Leaving Lots of Schools Behind

The New York Times reported (10/13/2008) that Prairie Elementary School in Sacramento, CA had moved each of its student groups – Hispanic, Blacks, Asian, Whites, American Indians, Filipinos, Pacific Islanders, English Learners, the disabled – toward higher proficiency in recent years.  Overall the number of students passing statewide tests had increased by more than three percentage points annually.  But California schools are required, by the terms of No Child Left Behind, to increase student proficiency in every group by 11 percentage points.

The original improvement required by NCLB was a modest amount of improvement.  But now, a “balloon” payment of 11 percent is being required in the state of California and some other states.

The New York Times reported that “in 40 states that reported on their compliance so far this year, on average, 4 in 10 schools fell short on the law’s testing targets,up from about 3 in 10 last year.  Few schools missed targets in states with easy exams, like Wisconsin and Mississippi, but states with tough tests had a harder time.  in Hawaii, Massachusetts and New Mexico, which have stringent exams, 60 to 70 percent of schools missed testing goals. And in South Carolina, which has what may be the nation’s most rigorous tests, 83 percent of schools missed targets.”
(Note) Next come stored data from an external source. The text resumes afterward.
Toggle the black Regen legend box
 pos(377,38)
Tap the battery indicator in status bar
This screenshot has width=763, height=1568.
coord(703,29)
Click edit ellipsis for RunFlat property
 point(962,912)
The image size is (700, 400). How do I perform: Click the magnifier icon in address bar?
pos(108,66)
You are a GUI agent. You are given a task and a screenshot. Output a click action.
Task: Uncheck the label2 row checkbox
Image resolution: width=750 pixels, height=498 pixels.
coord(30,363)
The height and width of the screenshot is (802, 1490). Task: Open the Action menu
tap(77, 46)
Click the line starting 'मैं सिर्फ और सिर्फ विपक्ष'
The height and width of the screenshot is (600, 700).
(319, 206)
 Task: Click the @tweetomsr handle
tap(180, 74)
I had a woman in one of my workshops who said that she wanted to live until December 31, 2014 because she wanted to see the day when ALL students would read on grade level.  Expecting 100% perfection is unrealistic.  We do not have 100% achievement in any field – not in science, medicine, law or manufacturing.  It is not that we should not shoot for the ideal.  But the reality, especially when you deal with people, is that to achieve 100% is beyond expectations and merely causes frustration and anger.